Danone ventures arm invests in seaweed-based methane busting feed additive
The company claims that the Asparagopsis taxiformis-derived product, SeaGraze, reduces livestock methane emissions by over 80%.
Additional investors in the funding round include previous seed investors, Pacific6 and HATCH, new investor, Presidio Ventures, and new Hawaiian investors, Kamehameha Schools and Mana Up, along with individual local investors, farmers, and seaweed enthusiasts.
With the infusion of capital, Symbrosia said it plans to max out production of SeaGraze in its pilot facility at its headquarters, which sits within the Natural Energy Laboratory of Hawaii (NEHLA) Ocean Science and Technology Park and build a larger production facility to scale-up.
The company is also partnering with researchers, ranchers, distributors, and brands to build supply chains that reward producers for producing low-methane animal products.
SeaGraze is cultivated on non-arable land in Hawai'i, freeze dried, and pelleted on site before packing and shipping to farm gate, said a spokesperson.
Harvesting this seaweed from the wild will result in massive ecological damage, as there is simply not enough biomass available, stressed the developer. Removing significant amounts of wild seaweed would also decrease the ecosystem services they provide, such as bioremediation and habitat creation, thus further reducing the natural resilience of ocean ecosystems, it added To avoid such damage, the company said it is cultivating the seaweed using aquaculture techniques.
The product is initially being targeted at beef and dairy production but the company has also been working with sheep operations. The product can be administered in a TMR or grazing operations, according to the representative.
The plan is to be producing enough SeaGraze to supply one million cattle by the end of 2027. “We are starting with the US market and eyeing other growing global markets.”
Symbrosia completed a commercial trial of SeaGraze in 2020, testing it on a sheep farm in Dover Plains, New York.
It outlined how it wanted to determine the enteric methane reduction and microbiome outcomes of A. taxiformis on grazing sheep. Some 45 organic-certified Whiteface Dartmoor dry ewes, all within the 18-month range, were split into three different groups of 15 ewes. Each group was assigned a different area of pasture and allied to graze until the average grass level was around 5 cm in height for a total of nine rotations lasting five days, as per company data on the trial.
A. taxiformis was made available as a free choice at a 0.25% of DMI and a 1% of DMI mixed Alfalfa pellet in a trough feeder each morning of the study period, 45 days in total.
The researchers involved noted that the sheep consumed all of the supplement within the first hour of each day. Both the high (1%) and low (0.25%) A. taxiformis feed supplements showed a 77.7% and 69.2% decrease in methane expulsion respectively, while the control group demonstrated a consistent increase in methane output throughout the course of the trial, said the team.

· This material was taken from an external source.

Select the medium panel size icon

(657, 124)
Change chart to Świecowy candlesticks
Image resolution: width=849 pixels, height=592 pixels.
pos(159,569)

There was little to no difference in weight gain between all three experimental groups suggesting that there are no detrimental impacts of the supplement on the overall health of sheep included in the experiments, reported the company.

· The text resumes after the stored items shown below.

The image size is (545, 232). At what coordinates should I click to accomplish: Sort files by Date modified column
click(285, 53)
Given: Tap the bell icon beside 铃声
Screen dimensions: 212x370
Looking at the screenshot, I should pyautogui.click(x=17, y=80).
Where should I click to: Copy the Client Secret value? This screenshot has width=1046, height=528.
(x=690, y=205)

Following analysis of over 46 species of rumen bacteria, two species showed significant changes in abundance over the course of the trial compared to the control group – Butyrivibrio sp and Methanobrevibacter sp, noted the researchers. Roque et al (2019) previously studied methanobrevibacter populations in in vitro rumen studies but was unable to prove significance due to overall decrease in bacterial assemblages over the course of the trial.
This study demonstrated, through maintaining general bacterial abundance, that methanobrevibacter species decreased over time in correlation to methane reduction, said the producer.
After that proof of concept trial, the company said it doubled down on research and technological development, eventually developing robust A. taxiformis strains that are a core differentiator, and which substantially improve the pace and unit economics of SeaGraze production.
Founder and CEO Alexia Akbay, a Forbes 30 Under 30 recipient for Social Impact in 2022, said: “During the past two years of research, we pushed the boundaries in seaweed breeding to develop high-performing seaweed strains. This Series A funding round marks a critical inflection point where we shift our focus to bringing this innovation to market at scale, as quickly as possible, with strategic partners in Hawaii, California, and the Pacific Northwest.”
She said the support from the investors, existing and new, will enable the startup to increase seaweed production by a factor of 1,000, and boost its expertise through strategic hires.